JANE STANTON HITCHCOCK: R.I.P.

 
Sad news. Jane Stanton Hitchcock: R.I.P. I really liked her mysteries. So clever. 

Jane Stanton Hitchcock, "a daughter of privilege who skewered the foibles of her tribe in a series of addictive crime novels, and who then uncovered a real-life crime when her mother was swindled by her accountant, died on June 23 at her home in Washington, D.C. She was 78."

From the NYT

“Murder concentrates the mind,” she told The New York Times in 2002.

Her first novel, “Trick of the Eye” (1992), involved a trompe l’oeil artist named Faith Crowell and the unsolved murder of a long-dead Long Island debutante. Bruce Allen, assessing the novel in The New York Times Book Review, said that Ms. Hitchcock “knows how to write crackling dialogue that expresses character while steadily, stealthily advancing the plot.”

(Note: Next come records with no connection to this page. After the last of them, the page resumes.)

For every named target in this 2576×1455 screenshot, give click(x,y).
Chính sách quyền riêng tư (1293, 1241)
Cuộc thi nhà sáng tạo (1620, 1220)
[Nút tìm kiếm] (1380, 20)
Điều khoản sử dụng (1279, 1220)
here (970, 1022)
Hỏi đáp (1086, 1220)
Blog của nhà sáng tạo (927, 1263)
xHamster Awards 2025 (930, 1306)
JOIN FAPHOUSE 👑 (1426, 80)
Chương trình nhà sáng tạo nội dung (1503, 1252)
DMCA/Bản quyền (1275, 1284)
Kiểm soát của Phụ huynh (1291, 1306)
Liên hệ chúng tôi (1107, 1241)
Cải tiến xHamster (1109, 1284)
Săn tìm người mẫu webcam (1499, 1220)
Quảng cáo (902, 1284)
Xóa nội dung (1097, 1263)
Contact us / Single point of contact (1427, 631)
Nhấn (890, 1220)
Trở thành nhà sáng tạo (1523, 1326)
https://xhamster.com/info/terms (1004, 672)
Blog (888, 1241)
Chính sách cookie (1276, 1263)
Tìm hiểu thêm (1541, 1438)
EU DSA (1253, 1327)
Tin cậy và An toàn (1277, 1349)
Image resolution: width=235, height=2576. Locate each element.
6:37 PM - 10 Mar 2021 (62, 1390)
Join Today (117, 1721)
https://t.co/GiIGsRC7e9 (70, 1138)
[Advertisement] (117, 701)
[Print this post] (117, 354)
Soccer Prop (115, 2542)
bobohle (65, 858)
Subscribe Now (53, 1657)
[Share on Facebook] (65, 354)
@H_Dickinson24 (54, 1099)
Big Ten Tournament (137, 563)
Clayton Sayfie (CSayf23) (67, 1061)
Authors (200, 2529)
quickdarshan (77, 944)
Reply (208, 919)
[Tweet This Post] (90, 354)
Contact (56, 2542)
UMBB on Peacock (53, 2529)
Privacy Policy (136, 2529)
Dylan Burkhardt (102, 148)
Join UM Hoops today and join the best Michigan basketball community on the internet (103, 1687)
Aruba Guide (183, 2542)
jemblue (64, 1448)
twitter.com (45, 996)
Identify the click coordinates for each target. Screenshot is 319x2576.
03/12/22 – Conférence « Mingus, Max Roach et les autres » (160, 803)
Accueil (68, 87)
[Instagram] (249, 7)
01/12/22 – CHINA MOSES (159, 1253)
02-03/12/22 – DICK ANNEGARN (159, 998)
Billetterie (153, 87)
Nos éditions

“Even if you guess the ending,” he wrote, “you will enjoy Faith Crowell’s compulsive fascination with ‘the fashion of making things appear to be what they are not.’”

In an interview, Jonathan Burnham, Ms. Hitchcock’s longtime book editor, said: “Nobody of her background wrote about their world the way she did — that New York high society world that has virtually disappeared. She managed to send it up in elegant satire. It slipped down very easily.”

From IACW North America:

It is with great sadness that we report the passing of Jane Stanton Hitchcock, multiple Hammett nominee. Her novel Trick of the Eye was one of the 1992 finalists for the Hammett award along with Donald Westlake, Walter Mosley, Alice Hoffman, and Daniel Woodrell.

In 2019, however, she won the award outright for her novel Bluff, which drew on her personal expertise as a professional level poker player. Humorous crime novels are quite rare and even rarer are those that hold up years later. Seek out a copy of Bluff if you have not read it and read it again to learn something about writing.Her entertaining satire of the upper classes drew on her personal knowledge as the adoptive daughter of a major tycoon and a popular actress. Jane herself was a delightful person, witty, intelligent, and, of course, sophisticated.

Linda Fairstein who informed us of Jane’s passing, mentioned “Jane, who was one of my best friends for 40 years, was immensely proud of the honor of being awarded the Hammett.” Her obituary in the New York Times even mentioned her pride in this achievement. She gave the impression to me that she didn’t quite understand just how talented she was."